[[ Excerpted records open ]]
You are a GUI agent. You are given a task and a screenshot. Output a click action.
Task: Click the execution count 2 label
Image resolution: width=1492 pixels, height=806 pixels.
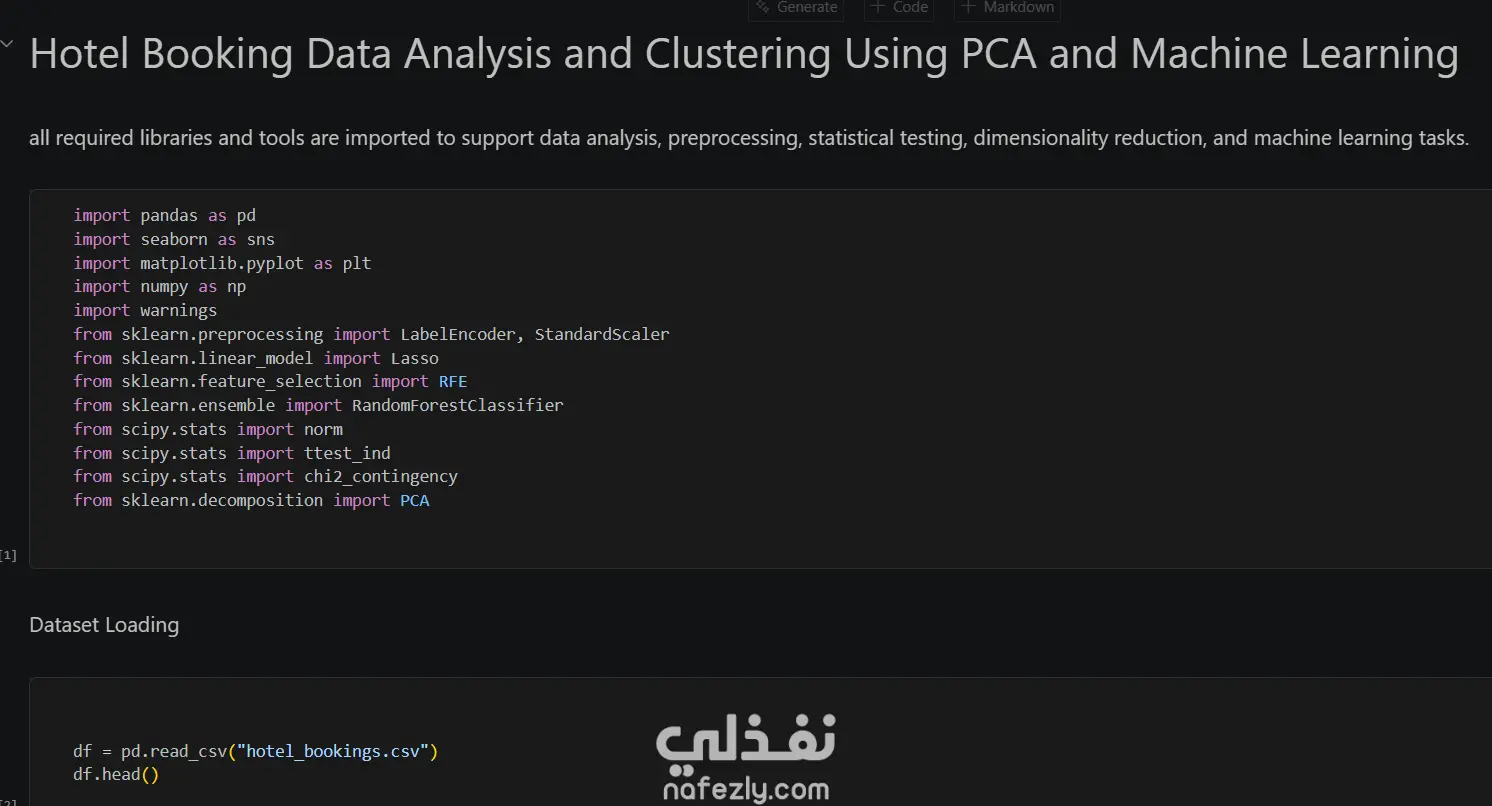pyautogui.click(x=8, y=802)
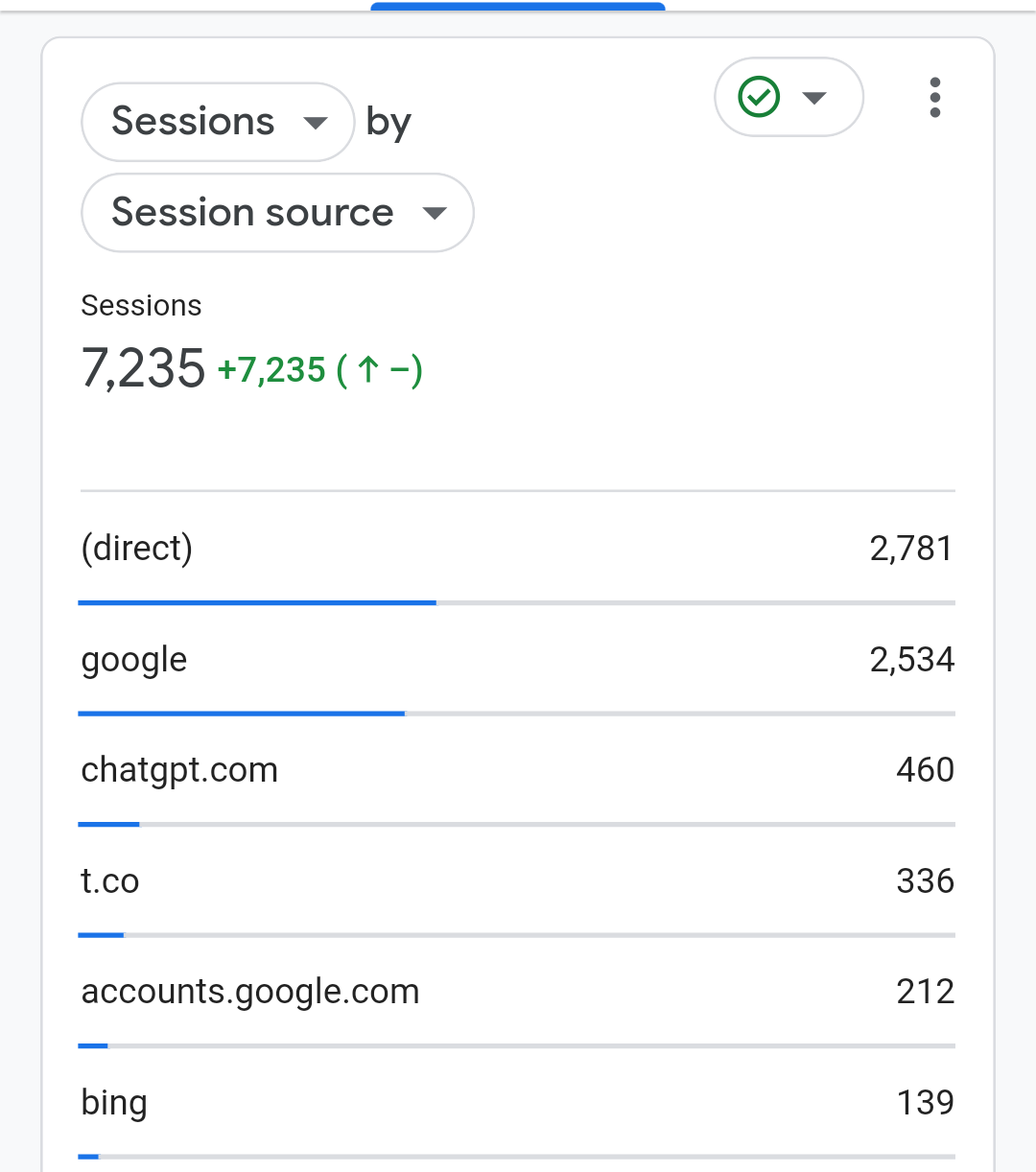Viewport: 1036px width, 1172px height.
Task: Open the Session source dimension dropdown
Action: tap(277, 213)

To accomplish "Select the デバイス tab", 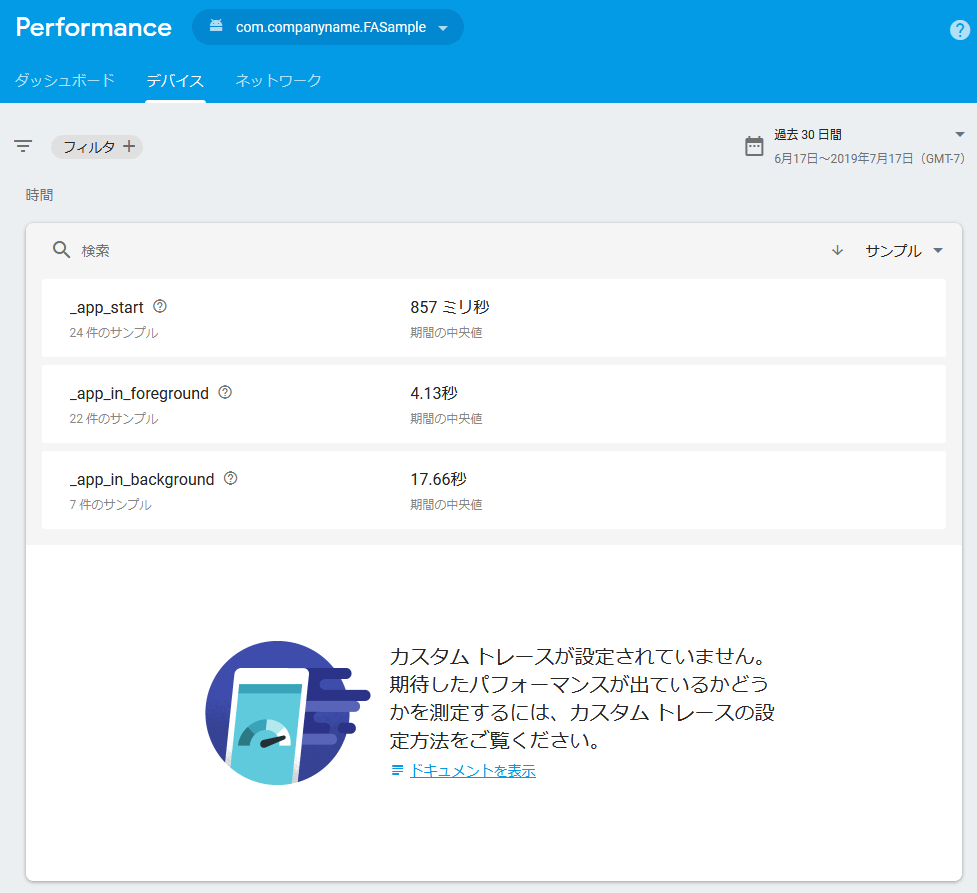I will coord(174,82).
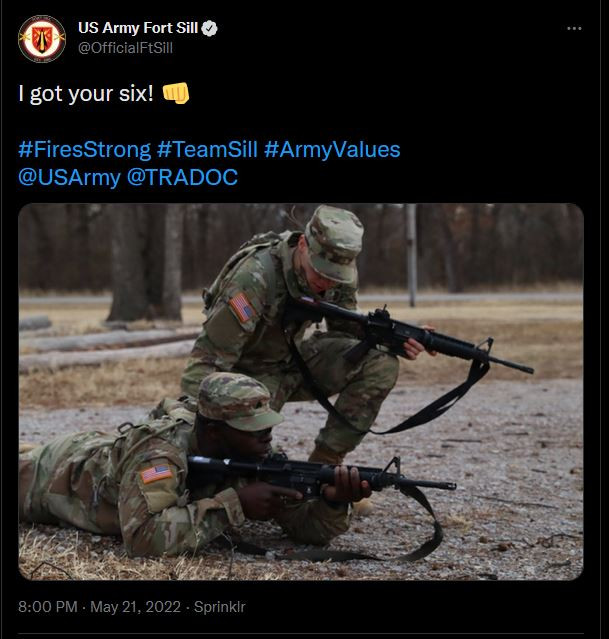Click the "I got your six!" text
Viewport: 609px width, 639px height.
[x=85, y=93]
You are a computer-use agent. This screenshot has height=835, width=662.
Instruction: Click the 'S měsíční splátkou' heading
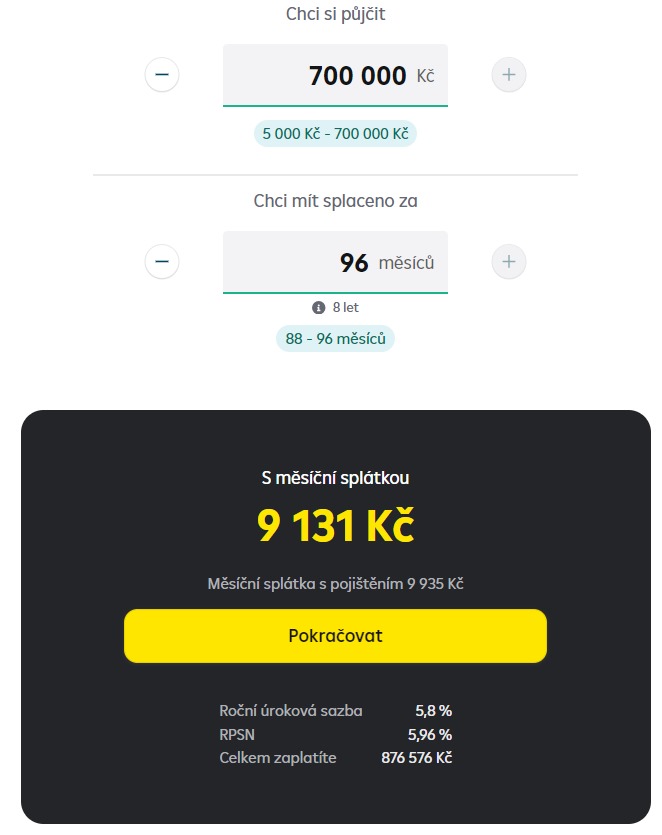click(x=335, y=478)

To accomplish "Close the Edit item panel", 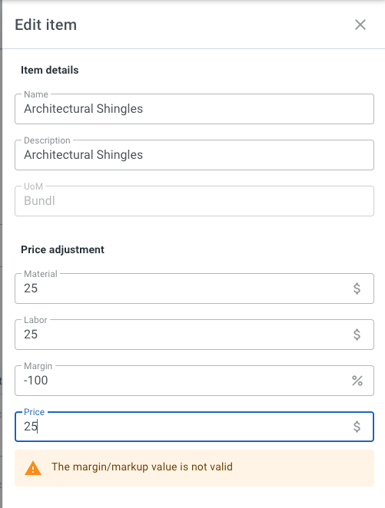I will (x=360, y=25).
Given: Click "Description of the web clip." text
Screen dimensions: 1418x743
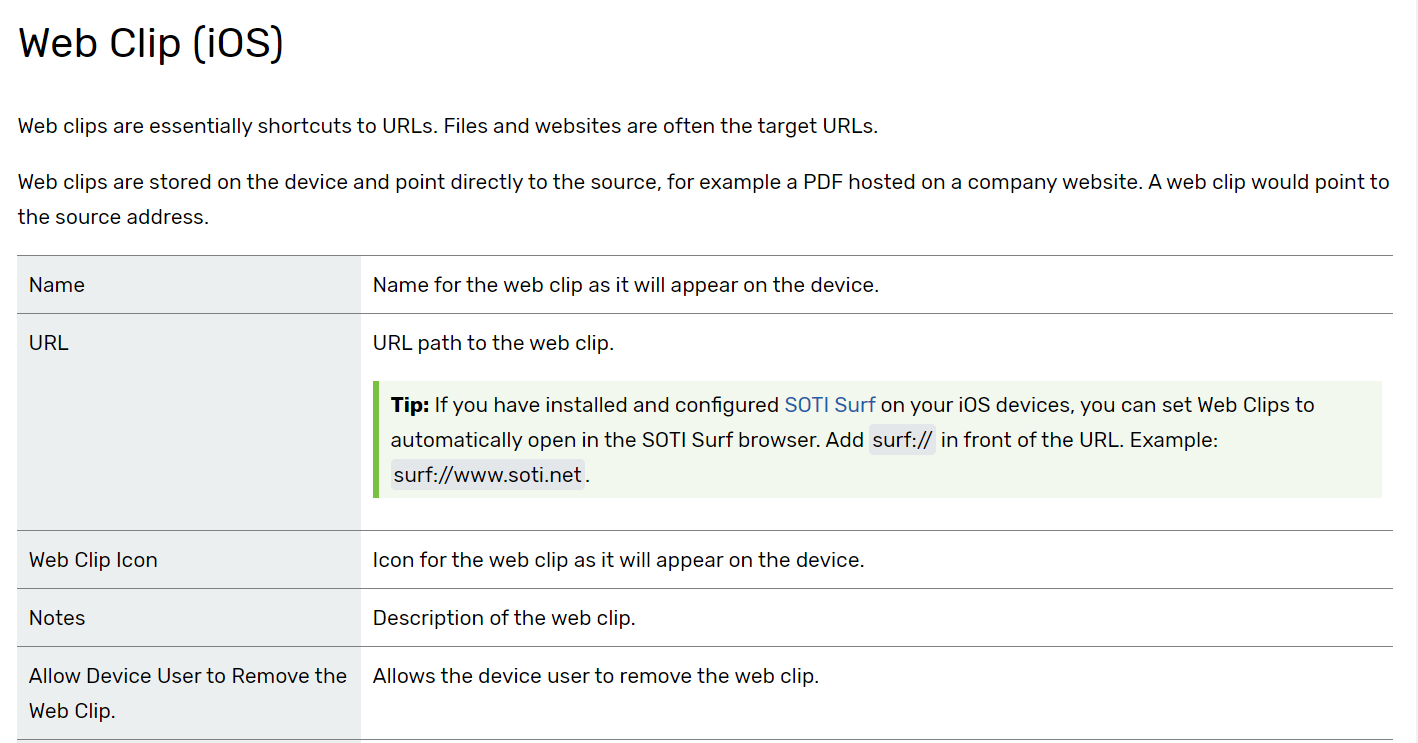Looking at the screenshot, I should click(504, 618).
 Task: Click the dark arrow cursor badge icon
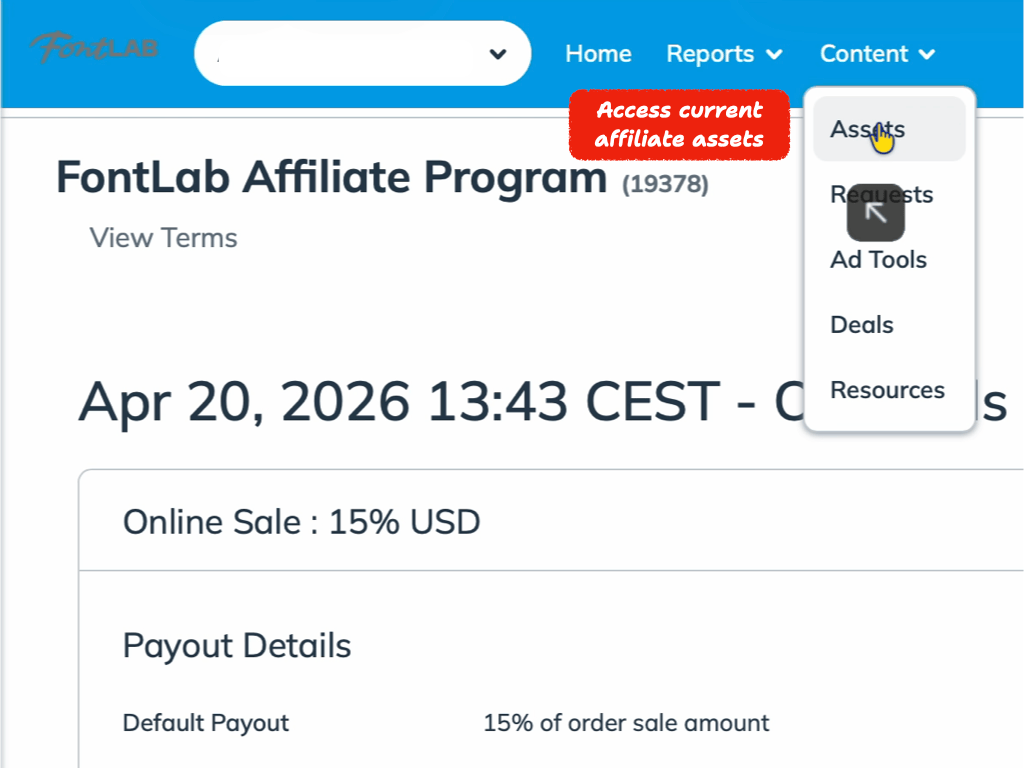(x=875, y=212)
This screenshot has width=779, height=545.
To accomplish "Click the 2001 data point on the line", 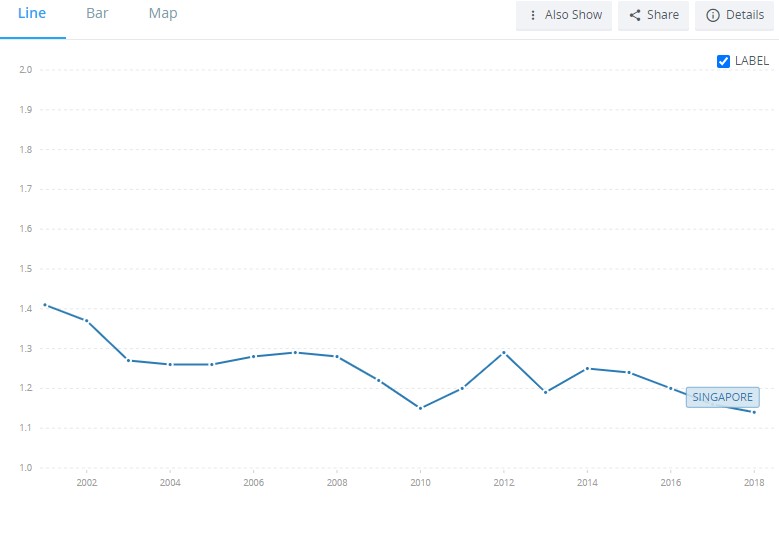I will coord(45,305).
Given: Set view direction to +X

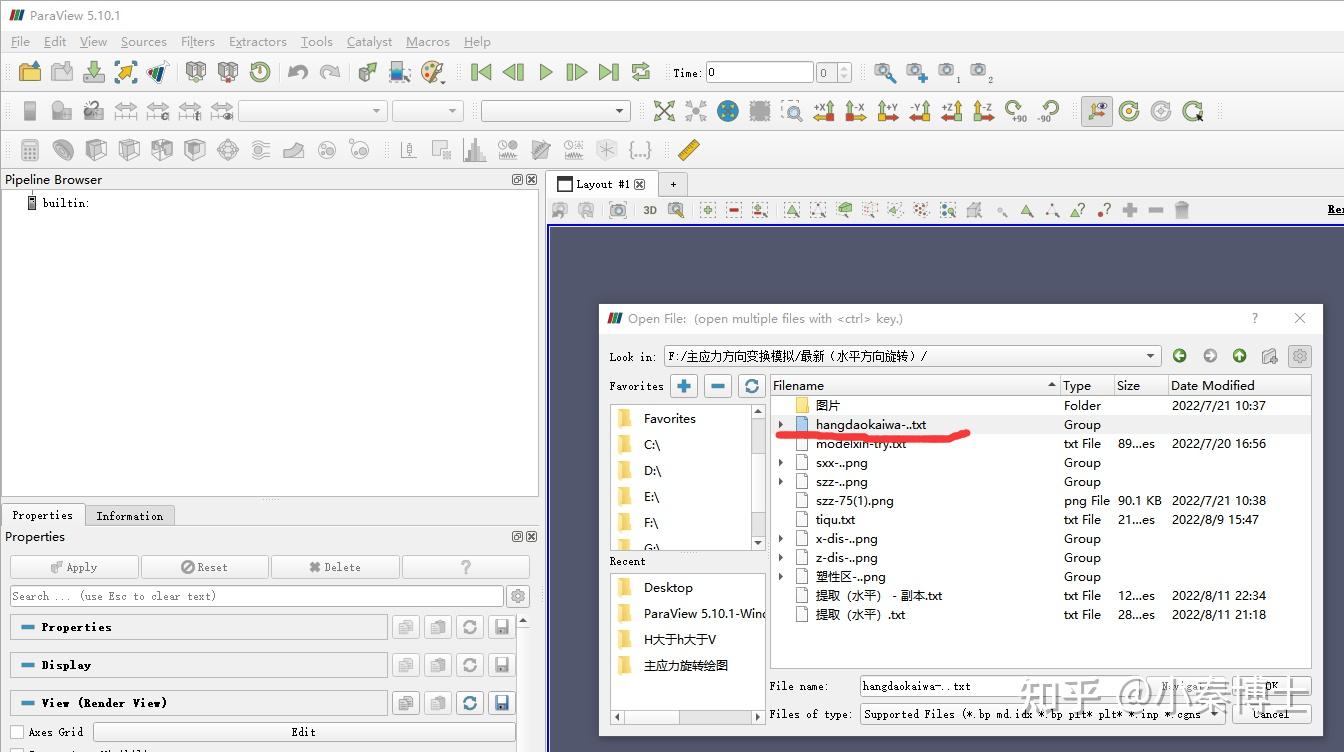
[[ Excerpted records closed ]]
§ **About this task**
Search the records for the string "agent" and, wherever a line contains it, please copy that line.

§ **Exercise output**
You are a GUI agent. You are given a task and a screenshot. Output a click action.
You are a computer-use agent. This screenshot has height=835, width=662.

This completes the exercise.